IV. — L’HISTOIRE : FRANÇOIS DE LORRAINE

Reprenons maintenant dans l’histoire les trois personnages qui auraient en réalité joué les rôles distribués par Mme de La Fayette à ses héros de roman. Il en est un, sur les trois, que Mlle Valentine Poizat, malgré son imprudente vivacité dans l’argumentation, n’a tout de même pas osé retenir pour sa thèse, et c’est le mari, François de Lorraine, duc de Guise. Il ferait éclater le cadre où l’on voudrait l’enfermer. Songez donc : François de Lorraine est l’un des plus formidables capitaines et hommes d’État de tout le formidable XVIe siècle. L’un de ses historiens, le baron de Ruble[1], le représente ainsi :

Né à Bar, le 17 février 1519, il porta d’abord le nom de comte d’Aumale et fit ses premières armes en 1542. Il n’avait que 26 ans quand il reçut, pendant le siège de Boulogne, une blessure au visage qui lui laissa le surnom de Balafré. Duc d’Aumale et pair de France en 1547, il devint gouverneur du Dauphiné et prit part à toutes les campagnes du règne de Henri II. Après le désastre de Saint-Quentin (10 août 1557), il sauva la France par la conquête de Calais, de Thionville et d’Arlon. Jamais prince n’avait été doué de qualités plus brillantes : une bravoure qui entraînait les soldats ; un coup d’œil toujours juste sur les champs de bataille ; une prudence infaillible ; par-dessus tout cet art de commander, jusqu’à fanatiser les hommes, qui est le privilège des grands capitaines.
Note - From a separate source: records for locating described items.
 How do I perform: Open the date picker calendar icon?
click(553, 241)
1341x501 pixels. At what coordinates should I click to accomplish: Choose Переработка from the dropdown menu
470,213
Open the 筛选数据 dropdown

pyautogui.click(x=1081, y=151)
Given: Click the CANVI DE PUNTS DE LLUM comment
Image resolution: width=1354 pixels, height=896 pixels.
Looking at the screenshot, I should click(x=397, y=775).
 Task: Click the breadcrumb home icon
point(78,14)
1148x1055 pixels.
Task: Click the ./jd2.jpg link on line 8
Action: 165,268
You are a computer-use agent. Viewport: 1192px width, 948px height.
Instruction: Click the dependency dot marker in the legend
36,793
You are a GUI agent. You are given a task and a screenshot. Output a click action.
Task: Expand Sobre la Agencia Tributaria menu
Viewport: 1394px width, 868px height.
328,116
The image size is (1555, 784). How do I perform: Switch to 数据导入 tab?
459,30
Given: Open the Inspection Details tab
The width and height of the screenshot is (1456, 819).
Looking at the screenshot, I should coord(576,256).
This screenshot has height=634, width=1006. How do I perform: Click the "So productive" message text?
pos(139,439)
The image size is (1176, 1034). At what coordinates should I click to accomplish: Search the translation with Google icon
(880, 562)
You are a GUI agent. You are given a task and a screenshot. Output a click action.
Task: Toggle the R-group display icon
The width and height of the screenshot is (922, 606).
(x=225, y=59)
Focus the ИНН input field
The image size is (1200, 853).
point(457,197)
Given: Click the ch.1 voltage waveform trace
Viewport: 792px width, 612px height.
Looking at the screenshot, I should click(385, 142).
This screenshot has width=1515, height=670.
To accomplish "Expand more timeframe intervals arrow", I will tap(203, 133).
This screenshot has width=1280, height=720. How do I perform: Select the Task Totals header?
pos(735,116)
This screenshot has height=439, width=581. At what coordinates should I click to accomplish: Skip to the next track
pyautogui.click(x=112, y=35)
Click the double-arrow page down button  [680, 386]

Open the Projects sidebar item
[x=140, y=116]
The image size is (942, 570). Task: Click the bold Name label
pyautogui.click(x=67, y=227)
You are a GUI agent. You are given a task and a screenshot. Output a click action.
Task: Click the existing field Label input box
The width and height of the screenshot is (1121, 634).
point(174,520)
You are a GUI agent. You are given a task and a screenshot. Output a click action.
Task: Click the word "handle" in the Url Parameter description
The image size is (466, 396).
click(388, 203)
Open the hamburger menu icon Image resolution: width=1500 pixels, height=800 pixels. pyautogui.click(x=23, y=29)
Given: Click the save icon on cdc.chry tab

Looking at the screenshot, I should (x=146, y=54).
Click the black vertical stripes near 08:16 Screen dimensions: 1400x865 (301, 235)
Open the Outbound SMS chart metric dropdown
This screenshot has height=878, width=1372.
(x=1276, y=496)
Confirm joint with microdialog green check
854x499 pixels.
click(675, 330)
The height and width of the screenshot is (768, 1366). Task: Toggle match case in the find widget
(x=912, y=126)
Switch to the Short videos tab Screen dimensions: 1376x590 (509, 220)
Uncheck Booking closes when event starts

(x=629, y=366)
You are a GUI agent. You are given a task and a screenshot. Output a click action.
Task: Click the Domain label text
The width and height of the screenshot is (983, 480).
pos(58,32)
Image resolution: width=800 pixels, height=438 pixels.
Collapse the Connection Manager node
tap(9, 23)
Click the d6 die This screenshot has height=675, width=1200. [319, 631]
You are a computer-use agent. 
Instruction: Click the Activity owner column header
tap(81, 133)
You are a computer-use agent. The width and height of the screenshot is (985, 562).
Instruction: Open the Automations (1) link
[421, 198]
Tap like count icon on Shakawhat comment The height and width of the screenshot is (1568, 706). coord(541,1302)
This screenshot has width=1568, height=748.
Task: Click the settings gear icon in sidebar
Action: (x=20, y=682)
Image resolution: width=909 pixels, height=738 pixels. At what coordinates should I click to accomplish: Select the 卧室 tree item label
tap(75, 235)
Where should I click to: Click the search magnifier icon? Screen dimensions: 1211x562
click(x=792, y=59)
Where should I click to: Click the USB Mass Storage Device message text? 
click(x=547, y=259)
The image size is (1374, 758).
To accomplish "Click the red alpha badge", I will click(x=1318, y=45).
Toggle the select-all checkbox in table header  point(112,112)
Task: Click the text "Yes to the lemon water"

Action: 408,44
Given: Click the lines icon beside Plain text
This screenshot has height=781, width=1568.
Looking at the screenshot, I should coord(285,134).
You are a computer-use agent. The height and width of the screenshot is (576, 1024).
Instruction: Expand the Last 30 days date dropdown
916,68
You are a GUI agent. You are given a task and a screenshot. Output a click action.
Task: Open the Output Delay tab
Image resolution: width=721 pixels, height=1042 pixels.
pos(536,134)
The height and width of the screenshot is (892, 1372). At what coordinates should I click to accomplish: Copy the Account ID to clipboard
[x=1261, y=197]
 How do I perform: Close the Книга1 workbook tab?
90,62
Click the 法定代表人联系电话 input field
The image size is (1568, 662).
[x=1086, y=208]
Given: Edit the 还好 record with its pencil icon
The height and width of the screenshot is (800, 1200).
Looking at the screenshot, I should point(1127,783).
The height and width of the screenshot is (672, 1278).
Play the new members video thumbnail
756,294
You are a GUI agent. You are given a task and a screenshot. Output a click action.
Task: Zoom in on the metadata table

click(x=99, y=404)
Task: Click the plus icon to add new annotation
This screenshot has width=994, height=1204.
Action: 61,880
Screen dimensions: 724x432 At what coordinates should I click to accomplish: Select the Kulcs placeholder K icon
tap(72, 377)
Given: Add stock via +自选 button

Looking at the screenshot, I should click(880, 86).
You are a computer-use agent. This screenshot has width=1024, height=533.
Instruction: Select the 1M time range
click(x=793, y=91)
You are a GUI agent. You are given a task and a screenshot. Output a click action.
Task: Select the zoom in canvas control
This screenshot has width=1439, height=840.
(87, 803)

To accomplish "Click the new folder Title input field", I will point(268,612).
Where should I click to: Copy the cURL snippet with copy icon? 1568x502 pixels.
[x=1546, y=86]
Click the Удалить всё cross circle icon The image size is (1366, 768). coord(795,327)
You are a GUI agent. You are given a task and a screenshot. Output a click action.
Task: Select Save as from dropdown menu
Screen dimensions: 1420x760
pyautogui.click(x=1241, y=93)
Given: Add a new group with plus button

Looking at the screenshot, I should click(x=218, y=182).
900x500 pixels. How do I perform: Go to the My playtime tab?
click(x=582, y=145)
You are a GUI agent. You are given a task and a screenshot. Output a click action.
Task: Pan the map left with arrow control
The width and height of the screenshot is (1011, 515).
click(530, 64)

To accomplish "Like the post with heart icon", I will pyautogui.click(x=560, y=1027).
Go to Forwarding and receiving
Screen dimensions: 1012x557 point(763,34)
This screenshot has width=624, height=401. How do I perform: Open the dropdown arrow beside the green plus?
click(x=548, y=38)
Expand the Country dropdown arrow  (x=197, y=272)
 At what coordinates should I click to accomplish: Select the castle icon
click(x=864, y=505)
Son application au travail lui permettait d’étudier les moindres affaires par lui-même, de lire toutes ses lettres et de corriger de sa main toutes les minutes qu’il devait signer. L’ambition, l’orgueil gâtaient ces qualités. Généreux, « magnifique » comme pas un seigneur de France, sa maison était montée comme celle d’un roi ; il entretenait une cour nombreuse, une garde, une clientèle de gentilshommes qui l’auraient suivi au bout du monde ; ses flatteurs le disaient issu de Charlemagne et il faisait volontiers étalage de sa prétendue origine impériale ; il signait habituellement François, prérogative que les princes du sang de France et à plus forte raison les princes étrangers laissaient toujours au Roi.

  1. L’assassinat de François de Lorraine, duc de Guise, par le baron de Ruble, de l’Institut (Emile Paul édit. 1897).